Wow this Training really works!
haha! I mean it. My little brother says stuff like that all the time & I scoff at him. He's 25 & he'll say "You know, I'm really growing up" or "I've matured so much" and the old-older sister cynic in me would think "YA RIGHT" show me a person who tells me they've changed & I'll show you miles to go.
But, I think this is true.
I feel change a brewin' And I see it in my life.
I've been renting a room in my home the past month for extra $, while G's been away.
There was this great girl who was going to rent it- and then I got an email from some kid with a golden doodle and I was hypnotized like a Barracuda to a shiny object. The funny thing is I don't really have that "oh my goodness doggie" gene.
But I always thought golden doodle's were cool.
I received his email and it said he had a dog & he was in a bind. I said to myself "if he says golden doodle he's in"
Wait for the email reply: what kind of dog? GOLDENDOODLE. Ok, I think . done.
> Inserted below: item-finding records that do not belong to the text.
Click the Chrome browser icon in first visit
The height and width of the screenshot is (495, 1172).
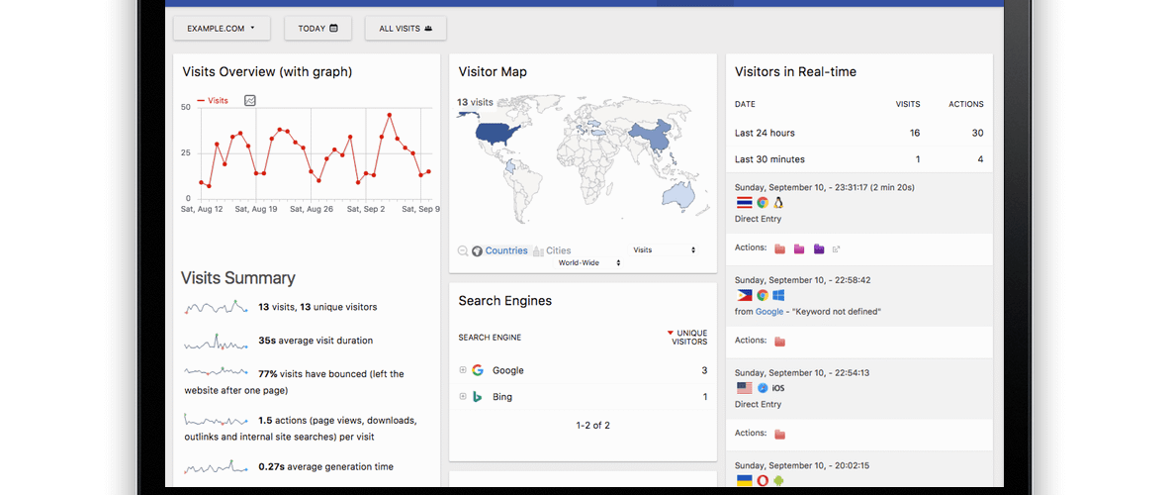(x=763, y=202)
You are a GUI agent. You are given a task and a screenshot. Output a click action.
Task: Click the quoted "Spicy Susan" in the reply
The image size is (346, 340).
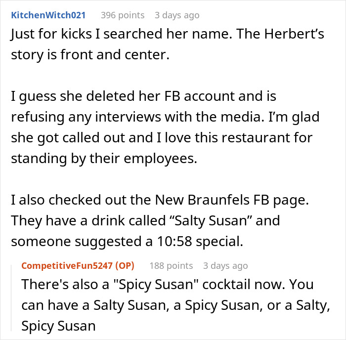click(156, 284)
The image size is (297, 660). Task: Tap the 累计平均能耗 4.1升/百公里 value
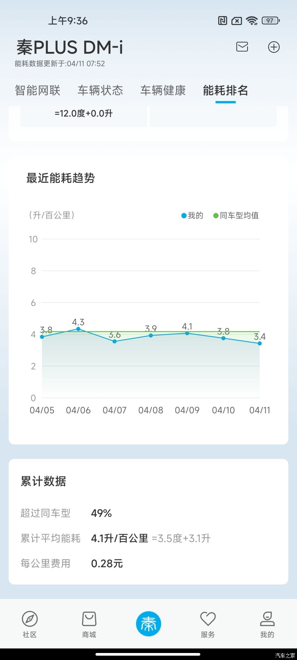pyautogui.click(x=120, y=538)
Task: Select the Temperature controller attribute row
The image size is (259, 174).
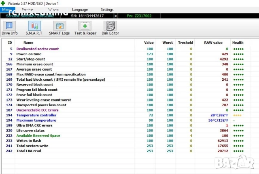Action: pos(36,115)
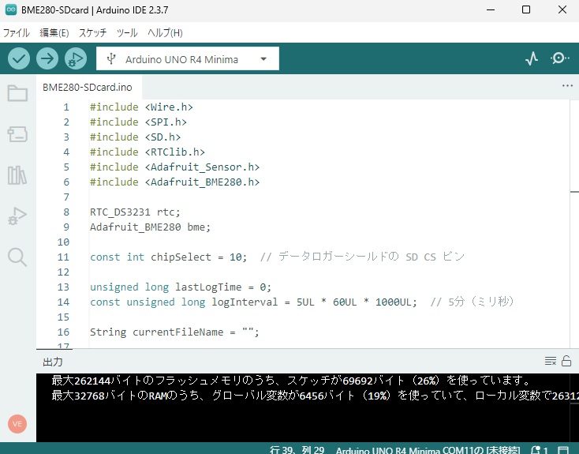
Task: Clear the output panel contents
Action: (x=551, y=361)
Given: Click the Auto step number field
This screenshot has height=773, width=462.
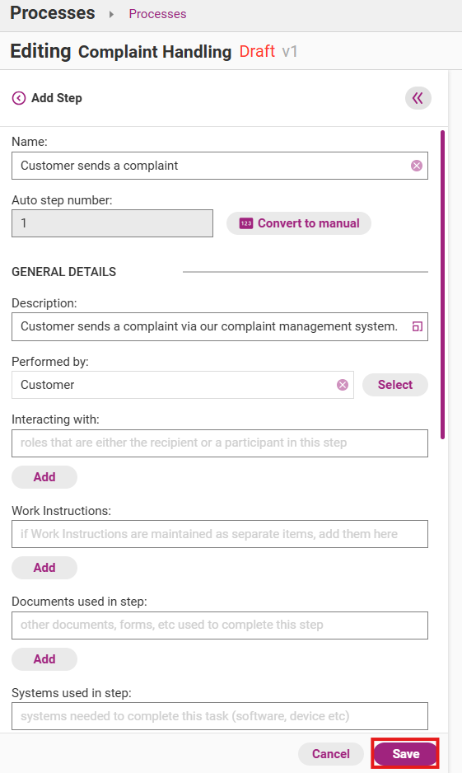Looking at the screenshot, I should [112, 223].
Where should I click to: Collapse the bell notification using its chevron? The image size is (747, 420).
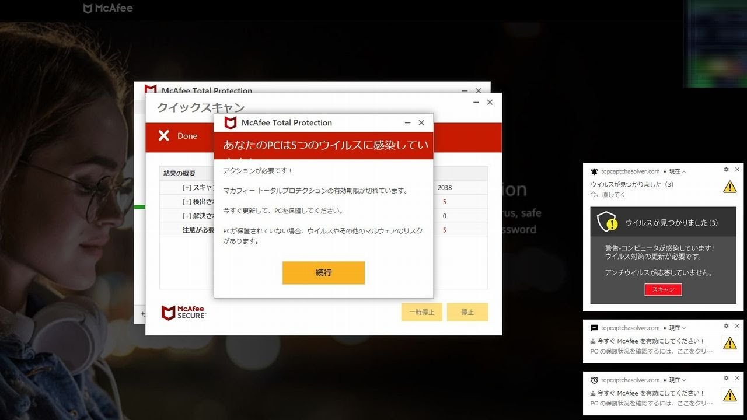(x=684, y=172)
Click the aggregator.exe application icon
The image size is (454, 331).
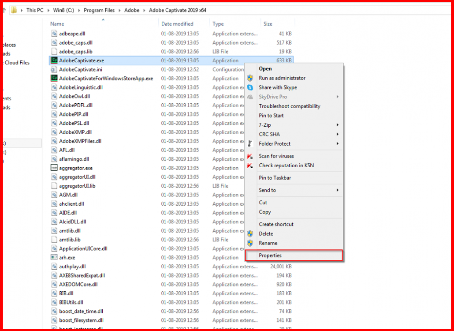tap(54, 168)
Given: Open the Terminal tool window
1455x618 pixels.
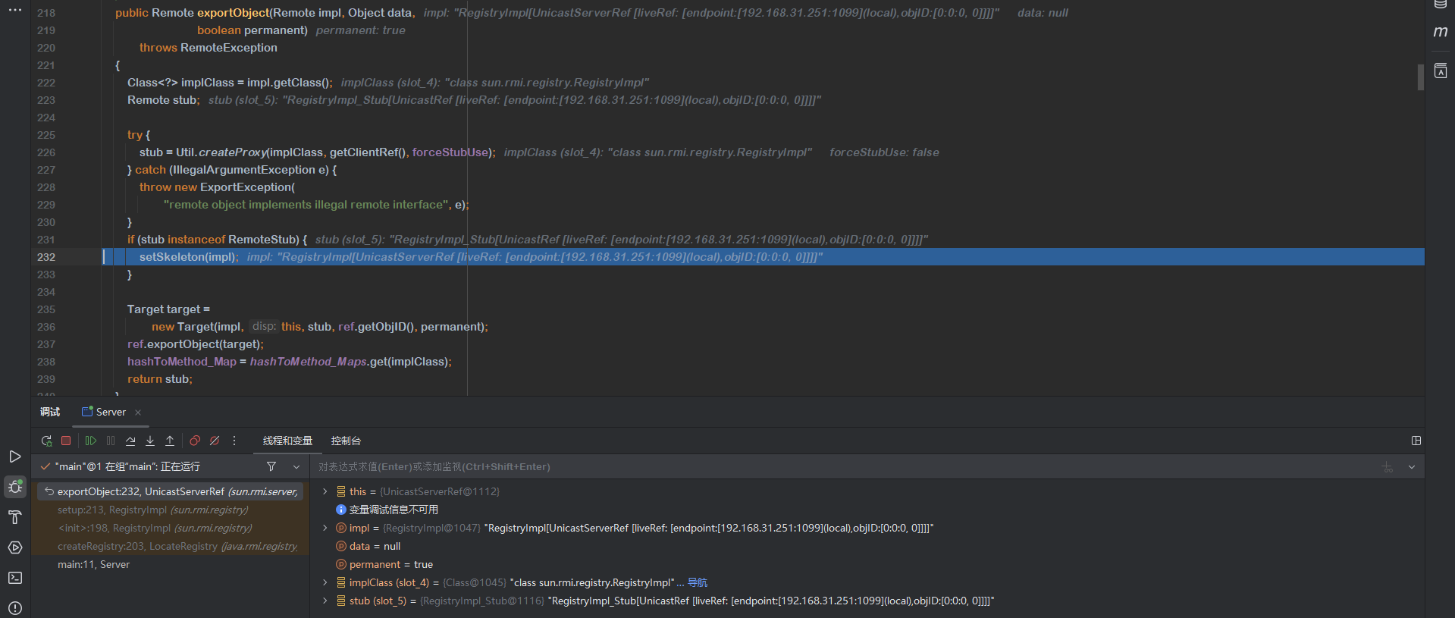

He moves in. Things start to unfold that are undesirable. His youth becomes apparent. I am no old hen. But I'm 30. Been through college, grad school, real life situations- been on my own since I was thru with my B.A. I've had all types of roommates. I've rented rooms, shared houses, etc. Been there!
So, anyways.
exhibit A.
I'm working at my part time job (another entry entirely!). My phone rings. The kid who rents the room is on the phone, he asks me if he can use an outlet in my room to cut his hair?
huh? there are outlets in his room..why my room? He says his outlets are being used. haha, I think. Those pesty- cemented in outlets, it's so hard to unplug a chord nowadays. But I kindly tell him- I think his own room would suffice for his haircutting.
exhibit B.
He consumes my food & beverages. Ask him nicely to replace: 2 weeks. no replacing...
I could go on- but I'll save this one for last.
3 am Saturday morning. Drunk he invites his friends to sleep over and plugs in a machine to pump up his aerobed...It sounded like machine guns. Not ok.
I go out to the hall and tell him that this isn't ok. And that I don't think I need to remind him that this isn't a dorm.
He tells me his friends are too drunk to take cabs. Hmm, Thats what I thought cabs were for? drunk people.
Any hoot. Go to yoga training the next day. Realize this has to end. I need to give him the facts: this isn't working. We are clearly living different lifestyles. I don't feel that it is my job to teach him how to cohabitate in this type of communal setting. I don't think the respect is there. I am not judging his way of life- I just don't think we work with simpatico.
We talk. I tell him. I remain calm. No confrontation. Tell him he's paid up till April 1st- but I'd like him to find another place by then. Tell him I'm in no way judging him- it's just not a good fit. This feels good. To be Honest, but still compassionate. No digs. No drama. This is the truth. Wow. I ask him to please be respectful for the remaining month.
He seems to register.
The old me would have been a little more harsh. I would have pointed out things that would have hurt his feelings. I would have said that I disagree with how he treats his dog. Caged all day in a dark room. Crying & Whimpering. I would've commented on his lack of knowledge of how to clean or sweep bathrooms or floors. I would've said he blows his nose & clears his throat too much & too loudly. Or, Him telling his poor dog to "shut up" 10x a day is more disruptive than the poor pup.
Those would've been digs.
I would've said them & felt guilty after. That is a horrible way to be. In my willingness to change- I am thankful and dare I say proud with how I handled this strange renter situation.